Make no mistake it is being noticed who is willing to come in and get on with it and who is not.

If redundancies are to be made they will look first at the admin staff who sat at home.

Do not risk anyone's job in this climate

ZoeTurtle · 20/11/2020 10:09

I wouldn't. Most of the people who were furloughed in my company were later made redundant, and I've heard many similar stories. You don't want the company to realise they can do without him.

ChronicallyCurious · 20/11/2020 10:53

I would be very careful, everyone I know who has lost their job was on voluntary furlough. My boyfriend is currently on furlough but that is because his entire company is, he was offered it a few weeks before lockdown but we decided it’s not worth the risk to choose to go on it and we waited until it was forced by the company.

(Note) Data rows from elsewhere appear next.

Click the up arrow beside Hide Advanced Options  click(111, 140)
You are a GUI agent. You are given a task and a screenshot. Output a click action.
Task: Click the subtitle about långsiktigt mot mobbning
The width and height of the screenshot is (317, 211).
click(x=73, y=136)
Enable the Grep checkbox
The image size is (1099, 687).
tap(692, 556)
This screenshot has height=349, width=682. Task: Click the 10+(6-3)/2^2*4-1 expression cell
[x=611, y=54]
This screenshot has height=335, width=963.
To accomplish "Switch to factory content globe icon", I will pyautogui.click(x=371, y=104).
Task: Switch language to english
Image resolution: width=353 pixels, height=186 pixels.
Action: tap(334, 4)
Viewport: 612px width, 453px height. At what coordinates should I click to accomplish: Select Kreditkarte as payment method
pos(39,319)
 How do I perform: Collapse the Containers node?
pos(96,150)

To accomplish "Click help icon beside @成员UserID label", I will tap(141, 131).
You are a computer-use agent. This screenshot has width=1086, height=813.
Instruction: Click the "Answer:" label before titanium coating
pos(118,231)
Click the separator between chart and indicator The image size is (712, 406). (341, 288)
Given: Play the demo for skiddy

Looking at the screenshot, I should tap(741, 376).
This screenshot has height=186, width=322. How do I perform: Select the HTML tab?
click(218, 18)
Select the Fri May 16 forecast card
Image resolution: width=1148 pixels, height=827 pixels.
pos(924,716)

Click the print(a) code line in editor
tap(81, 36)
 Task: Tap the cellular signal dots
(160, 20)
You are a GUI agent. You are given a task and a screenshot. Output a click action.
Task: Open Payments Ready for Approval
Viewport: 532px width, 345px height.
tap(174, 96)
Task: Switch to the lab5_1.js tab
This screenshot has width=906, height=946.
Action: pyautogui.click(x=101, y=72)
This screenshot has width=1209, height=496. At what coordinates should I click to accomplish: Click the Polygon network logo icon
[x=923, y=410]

It would be nice to have him home but awful if he lost his job.

DianaT1969 · 20/11/2020 11:37

You don't mention your job and being on sick leave. If he's the only wage earner, in your position not only would I encourage him to continue working and show enthusiasm for the job, but I'd be looking for a part-time job myself while in early stage of pregnancy. The recruitment process takes a while and hopefully you'll be feeling better soon.
His company furloughing additional people now doesn't bode well, unless it is a sector that is traditionally quiet around Christmas, or has been impacted by the recent lockdown and will bounce back immediately afterwards.

Pumkinseed · 20/11/2020 11:59

Are you on sick leave OP? Or are you a Sahm?

Graffitiqueen · 20/11/2020 12:04

I would do anything to avoid being furloughed. They might not take the staff back afterwards!